Saying increasingly sophisticated surveillance technologies can have a "chilling effect" on people's participation in social, cultural and political activities, the group on Tuesday also warned they "could have damaging effects on democracy."
"More generally, they can endanger the exercise of freedom of expression," it said.
The warning from the Council of Europe, a pan-European body that is separate from the European Union, comes as the EU and the United States discuss a possible free trade deal.
The Council of Europe encouraged its 47 members "to bear these risks in mind in their bilateral discussions with third countries".
To help protect citizens from illegal access to their private lives, it said, members should "consider the introduction of suitable export controls to prevent the misuse of technology."
The proposal comes after the Guardian and Washington Post last week published leaked information from 29-year-old Intelligence Technician Edward Snowden that revealed the existence of a top-secret programme at the US National Security Agency to collect and analyse data from Internet users around the world.

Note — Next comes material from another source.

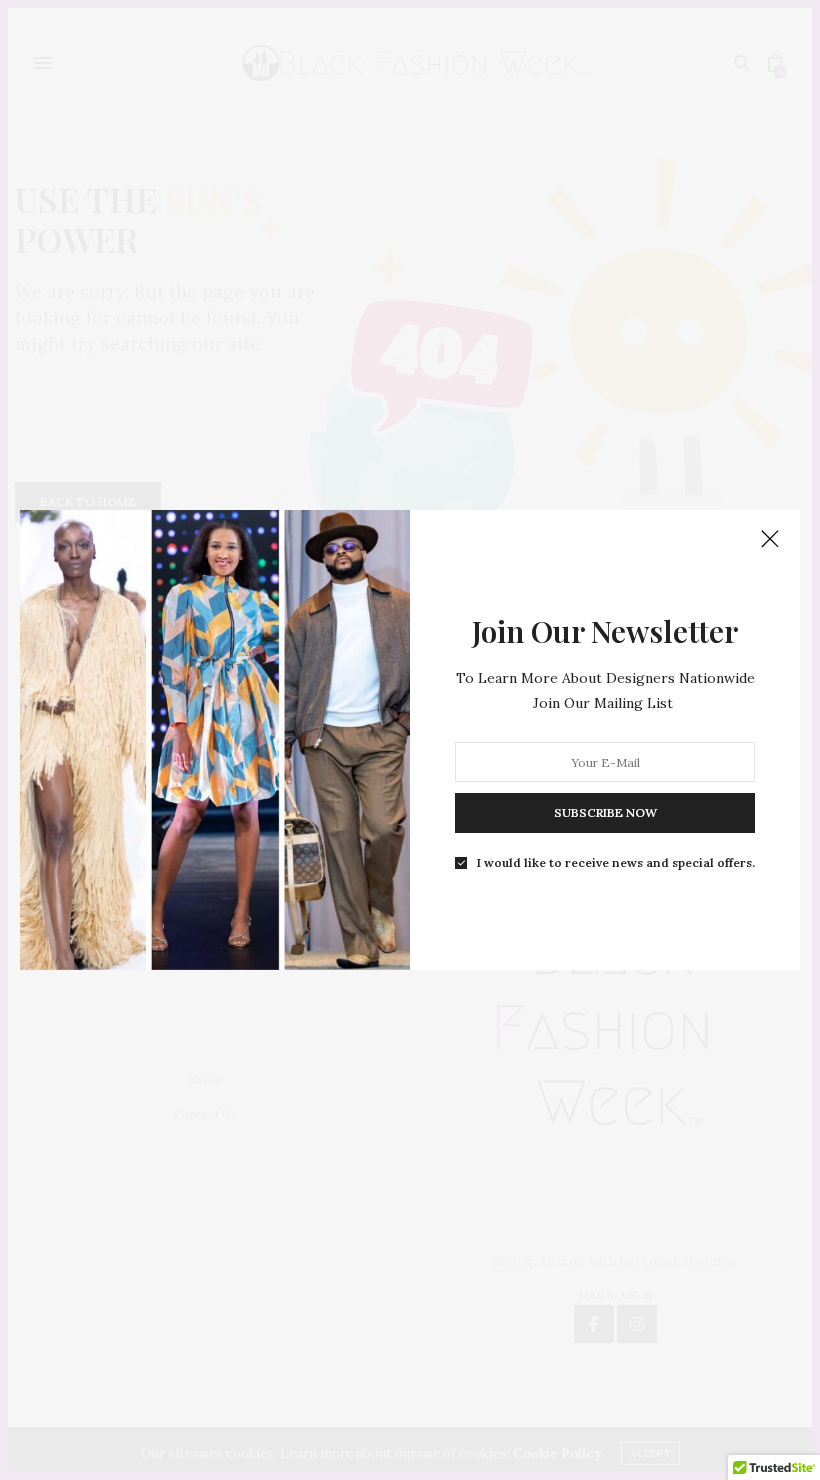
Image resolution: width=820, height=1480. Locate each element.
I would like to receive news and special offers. (616, 863)
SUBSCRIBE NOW (605, 812)
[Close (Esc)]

Although US intelligence Chiefs insist the sweep has saved American lives by helping agents thwart terror plots, many have been outraged by the breadth and secrecy of the operation.
On Monday, EU Justice Commissioner Viviane Reding sent a letter to US Attorney General Eric Holder demanding answers about the programme, warning of "grave adverse consequences" for the rights of foreign nationals.
She also said his answers could affect the transatlantic relationship.